### TEXTE EXTRAIT
□ □ □ □

Sur les pages de mes sites ou blogs, je n’ai pas coutume de critiquer : la place est mesurée, le temps disponible pour la lecture de mes amies-amis est limité, au demeurant la vie est courte ; alors je préfère consacrer ce qui m’en reste imparti à parler, comme je le peux, d’exemples positifs et d’actions louables.
Mais toute règle de conduite souffre dérogation et là, je dois le dire, l’exception que je veux évoquer l’a quelque peu cherché. Je le pense et donc je le dis : Mme Liliane BOYER est une méchante femme.
Mme Liliane BOYER ? C’est depuis 2008 la maire du Muy, dans le Var. Le Muy, que j’ai connu par proximité familiale dès 1957 ; on s’y rendait alors par la Nationale 7 que chantait le poète. Cette charmante commune comptait environ 3 000 habitants, elle en recense aujourd’hui trois fois plus. La personnalité politique mémorable du pays fut Robert Aymard (1920-2012), homme politique SFIO et résistant, maire de 1947 à 1977.

□ □ □ □

### À PRODUIRE
Pouvez-vous recopier mot pour mot, dans le texte extrait ci-dessus, tout ce qui va de « Mais toute règle » jusqu'à « 1947 à 1977. » ?

### DONNÉES RECUEILLIES

□ □ □ □

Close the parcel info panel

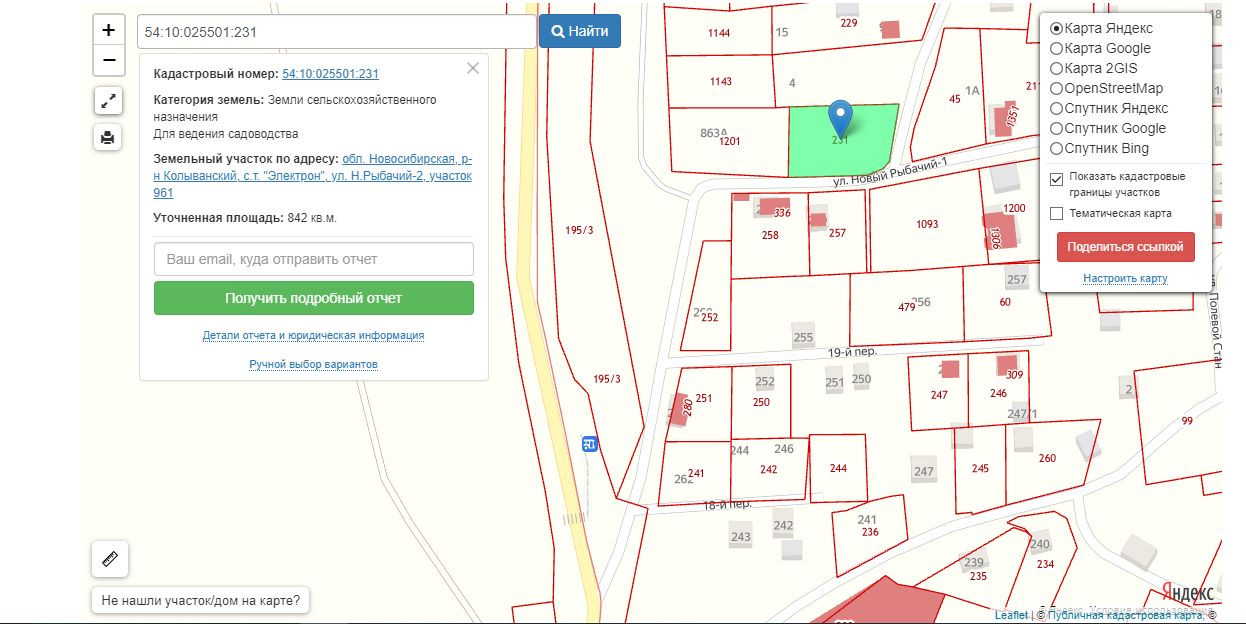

□ □ □ □

### TÂCHE ACCOMPLIE
Mais toute règle de conduite souffre dérogation et là, je dois le dire, l’exception que je veux évoquer l’a quelque peu cherché. Je le pense et donc je le dis : Mme Liliane BOYER est une méchante femme.
Mme Liliane BOYER ? C’est depuis 2008 la maire du Muy, dans le Var. Le Muy, que j’ai connu par proximité familiale dès 1957 ; on s’y rendait alors par la Nationale 7 que chantait le poète. Cette charmante commune comptait environ 3 000 habitants, elle en recense aujourd’hui trois fois plus. La personnalité politique mémorable du pays fut Robert Aymard (1920-2012), homme politique SFIO et résistant, maire de 1947 à 1977.